» **What you should do**
After locating the line that contains "Letní dekorace (252, 879)", restate it and each later line word for word through the end of the records.

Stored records
• • • •
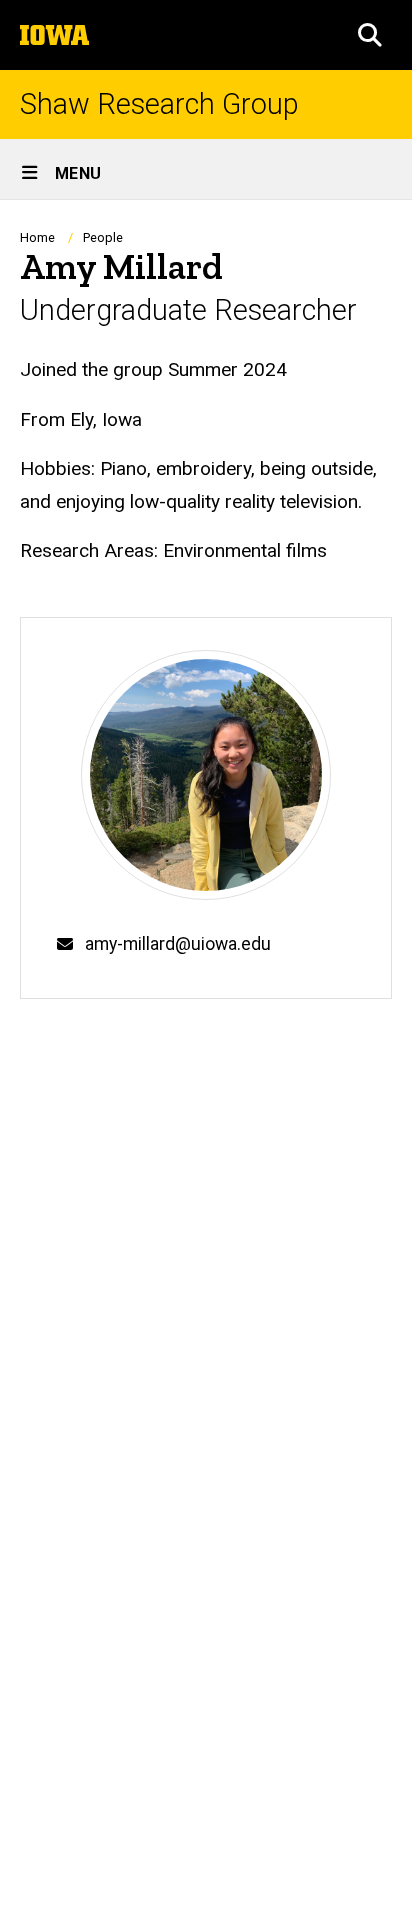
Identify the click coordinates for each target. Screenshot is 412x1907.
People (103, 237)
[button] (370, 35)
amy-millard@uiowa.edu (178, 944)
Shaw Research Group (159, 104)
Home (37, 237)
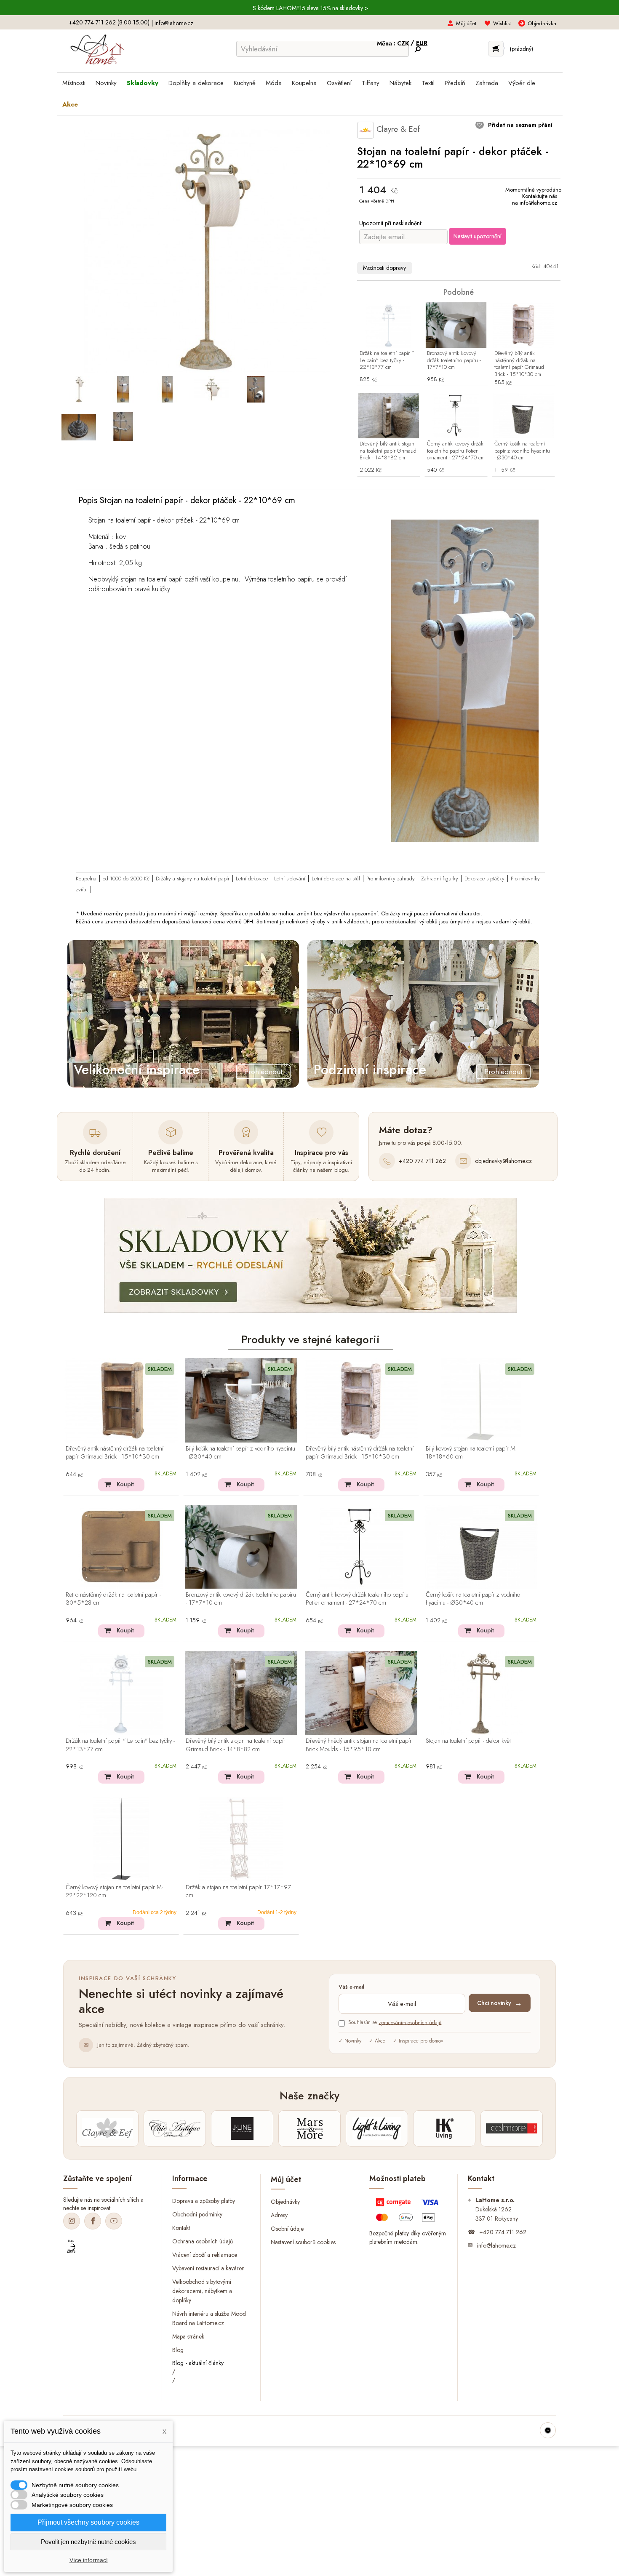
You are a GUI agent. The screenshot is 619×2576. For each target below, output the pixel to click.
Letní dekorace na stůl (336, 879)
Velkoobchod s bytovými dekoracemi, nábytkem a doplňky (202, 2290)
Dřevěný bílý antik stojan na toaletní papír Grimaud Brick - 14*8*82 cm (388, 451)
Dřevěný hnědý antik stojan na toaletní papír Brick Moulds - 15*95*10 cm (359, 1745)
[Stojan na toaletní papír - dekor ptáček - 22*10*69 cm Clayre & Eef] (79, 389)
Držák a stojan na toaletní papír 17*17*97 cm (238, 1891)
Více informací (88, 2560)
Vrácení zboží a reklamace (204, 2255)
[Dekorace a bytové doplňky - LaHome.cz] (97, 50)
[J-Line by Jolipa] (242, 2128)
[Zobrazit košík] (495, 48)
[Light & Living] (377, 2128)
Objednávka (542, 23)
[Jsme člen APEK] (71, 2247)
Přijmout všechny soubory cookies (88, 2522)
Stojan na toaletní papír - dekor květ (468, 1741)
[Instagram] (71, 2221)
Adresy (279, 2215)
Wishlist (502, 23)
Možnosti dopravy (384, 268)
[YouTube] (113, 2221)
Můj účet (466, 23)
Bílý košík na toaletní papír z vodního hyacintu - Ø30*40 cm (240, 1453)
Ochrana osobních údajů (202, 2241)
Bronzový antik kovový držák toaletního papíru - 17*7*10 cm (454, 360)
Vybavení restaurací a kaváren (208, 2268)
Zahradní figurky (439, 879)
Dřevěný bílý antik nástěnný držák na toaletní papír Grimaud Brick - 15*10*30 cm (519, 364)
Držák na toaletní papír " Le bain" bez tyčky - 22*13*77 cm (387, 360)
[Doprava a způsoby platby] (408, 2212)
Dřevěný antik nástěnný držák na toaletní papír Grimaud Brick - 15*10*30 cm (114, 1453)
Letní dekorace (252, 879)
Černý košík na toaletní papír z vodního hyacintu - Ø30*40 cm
• • • •
» **Task answer**
Letní dekorace (252, 879)
Černý košík na toaletní papír z vodního hyacintu - Ø30*40 cm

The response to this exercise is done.